This needs more empirical research, but we have adopted and adapted Art Beyond Sight's Verbal Description guidelines (full guidelines linked), which argue for the following, in this order:
First, the basic information, including the title of the work, the artist’s name, the medium, maybe the year it was done, maybe where it can be seen.
Then, describe the artifact as an object of observation (what does it look like as an image), including its shape, dimensions, and point of view.
Then, describe the content of the image. Who is doing what to whom, when and where and why and how?
In what order should that information be presented? This is a matter of significant debate.

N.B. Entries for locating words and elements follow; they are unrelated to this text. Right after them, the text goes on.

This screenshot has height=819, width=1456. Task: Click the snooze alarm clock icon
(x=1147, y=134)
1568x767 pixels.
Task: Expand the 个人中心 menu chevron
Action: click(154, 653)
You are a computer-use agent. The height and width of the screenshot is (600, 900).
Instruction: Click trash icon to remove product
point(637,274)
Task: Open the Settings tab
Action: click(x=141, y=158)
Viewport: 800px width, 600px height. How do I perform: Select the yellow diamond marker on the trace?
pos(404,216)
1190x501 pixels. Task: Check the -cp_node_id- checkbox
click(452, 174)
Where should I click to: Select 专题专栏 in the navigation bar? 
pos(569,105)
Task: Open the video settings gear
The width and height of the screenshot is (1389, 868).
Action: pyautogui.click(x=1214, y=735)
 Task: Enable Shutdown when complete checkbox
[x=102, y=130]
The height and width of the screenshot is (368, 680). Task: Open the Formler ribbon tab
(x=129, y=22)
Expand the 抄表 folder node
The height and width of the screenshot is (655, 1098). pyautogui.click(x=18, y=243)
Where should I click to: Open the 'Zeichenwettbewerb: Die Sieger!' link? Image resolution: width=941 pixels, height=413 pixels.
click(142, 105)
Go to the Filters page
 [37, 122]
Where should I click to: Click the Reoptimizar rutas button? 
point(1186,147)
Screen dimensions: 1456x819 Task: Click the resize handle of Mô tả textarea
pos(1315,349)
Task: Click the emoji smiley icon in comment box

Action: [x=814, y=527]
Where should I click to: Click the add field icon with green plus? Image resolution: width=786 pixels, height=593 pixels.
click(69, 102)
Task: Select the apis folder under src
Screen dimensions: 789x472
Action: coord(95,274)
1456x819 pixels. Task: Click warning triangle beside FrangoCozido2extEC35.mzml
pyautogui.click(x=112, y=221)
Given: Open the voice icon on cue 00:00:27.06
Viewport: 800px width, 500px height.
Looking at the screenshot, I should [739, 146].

Marza Ibanez (2010, p. 147) suggests the content unspools in this order for dynamic AD (we are not aware of ordering studies in static AD, so we think ordering needs more research):
1. The spatio-temporal setting is recognized first, in the Where: The setting, and also the spatial relationships between characters. In other words, set the scene, and the When: When is this visual happening (during a specific event, sometime in history, during an unarticulated time in the recent past?)
2. Who: Who are the characters in the scene? What do they look like? What facial and corporeal expressions are they making? What types of clothing are they wearing?
3. What: What action is happening here. What are these people doing, and why?
4. How: How are they carrying this out; with what sort of intentionality and attitudes.
Marzà Ibáñez, A. (2010). Evaluation criteria and film narrative. A frame to teaching relevance in audio description. Perspectives: Studies in Translatology, 18(3), 143-153.